On a camping trip a few years ago my glasses were left behind in the tent which was subsequently rolled up and packed tightly into its canvas holder. I discovered the glasses, all bent out of shape, a few months later on the next camping trip. Since then I have stepped on them numerous times, usually as I trip out of bed in the morning. They sit on my face all crooked-like but I still wear them on mornings when I would rather be blind than put in my contact lenses. Hopefully, once this week is over and I transition completely to my new job I will have time to take care of my hair, teeth and eyes.


I skipped out on some school-related duties this evening, to instead come home and make a noodle bowl dish for supper. I do not want to spend another string of week nights at the local sushi restaurants and for this day I put my food needs ahead of my work needs. No major repercussions have materialized as of yet.

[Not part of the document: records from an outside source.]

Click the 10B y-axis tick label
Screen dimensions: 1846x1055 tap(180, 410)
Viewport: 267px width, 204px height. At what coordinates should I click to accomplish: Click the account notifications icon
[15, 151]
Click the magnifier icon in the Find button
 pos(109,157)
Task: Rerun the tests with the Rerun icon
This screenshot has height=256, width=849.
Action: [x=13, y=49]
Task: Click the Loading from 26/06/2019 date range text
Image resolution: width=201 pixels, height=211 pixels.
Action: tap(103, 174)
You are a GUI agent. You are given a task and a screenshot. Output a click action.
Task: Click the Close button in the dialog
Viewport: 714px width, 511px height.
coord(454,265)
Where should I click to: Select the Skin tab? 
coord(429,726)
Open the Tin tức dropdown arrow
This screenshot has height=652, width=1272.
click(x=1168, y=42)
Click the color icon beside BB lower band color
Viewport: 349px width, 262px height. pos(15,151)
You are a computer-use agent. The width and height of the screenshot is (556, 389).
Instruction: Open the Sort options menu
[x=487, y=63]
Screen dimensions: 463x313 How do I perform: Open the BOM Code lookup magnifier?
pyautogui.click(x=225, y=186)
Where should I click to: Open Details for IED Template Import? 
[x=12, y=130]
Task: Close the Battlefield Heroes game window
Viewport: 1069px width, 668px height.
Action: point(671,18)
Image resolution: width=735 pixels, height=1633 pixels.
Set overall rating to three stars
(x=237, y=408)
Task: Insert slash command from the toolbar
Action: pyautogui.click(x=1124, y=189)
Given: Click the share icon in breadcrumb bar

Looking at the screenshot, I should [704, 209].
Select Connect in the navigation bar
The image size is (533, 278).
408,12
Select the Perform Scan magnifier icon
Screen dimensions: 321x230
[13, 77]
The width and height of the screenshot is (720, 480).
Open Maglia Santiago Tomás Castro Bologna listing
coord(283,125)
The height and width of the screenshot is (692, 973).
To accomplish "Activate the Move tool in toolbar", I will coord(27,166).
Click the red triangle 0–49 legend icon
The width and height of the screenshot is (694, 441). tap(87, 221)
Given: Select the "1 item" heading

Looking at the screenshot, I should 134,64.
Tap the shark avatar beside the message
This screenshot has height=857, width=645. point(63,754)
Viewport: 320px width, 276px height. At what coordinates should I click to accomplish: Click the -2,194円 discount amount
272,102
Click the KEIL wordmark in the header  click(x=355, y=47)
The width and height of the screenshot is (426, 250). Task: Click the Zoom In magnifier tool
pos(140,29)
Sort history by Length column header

The central ingredient that I designed this recipe around, was a Kale flower bunch that I have had in my fridge since last weekend when I found them at the farmers market. I pulled them out onto the counter today and discovered they still looked as fresh and crisp as the day that I bought them. I really enjoyed the top, flowery part of the kale flowers, but the bottom, stem part I found to be too tough. When I use these again I will cut off the bottom half and discard the stem. I recommend you do the same if you use them in this recipe.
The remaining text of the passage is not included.